Screenshot and document pointing data:
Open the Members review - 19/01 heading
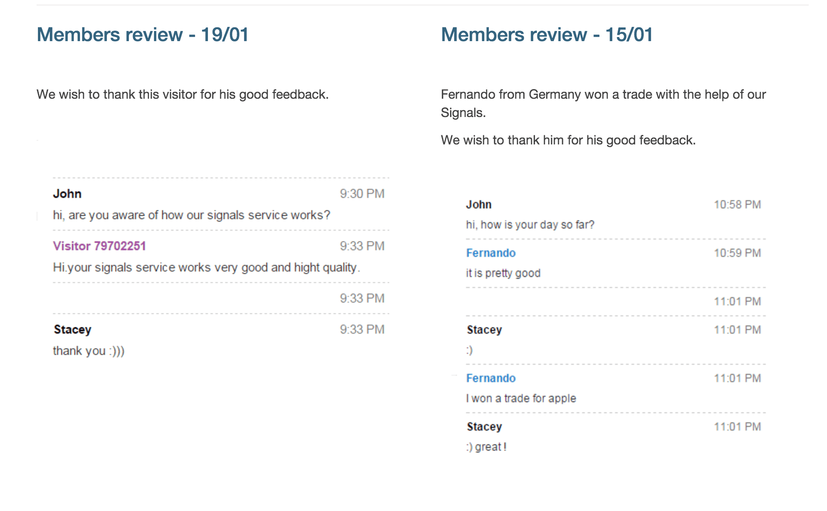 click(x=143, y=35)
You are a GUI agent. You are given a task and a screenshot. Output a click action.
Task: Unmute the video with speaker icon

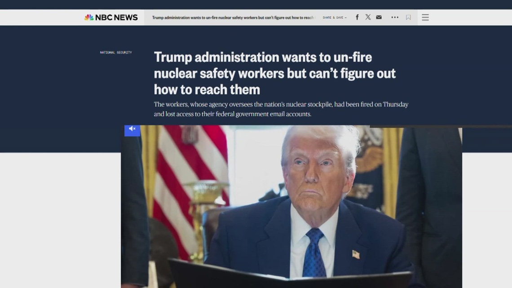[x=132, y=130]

_EXERCISE OBJECTIVE:_ Retype the rows above word for word, leaving out the pictures.

_SOLUTION:_
Open the Members review - 19/01 heading
 click(x=143, y=35)
You are a GUI agent. You are given a task and a screenshot. Output a click action.
Task: Unmute the video with speaker icon

[x=132, y=130]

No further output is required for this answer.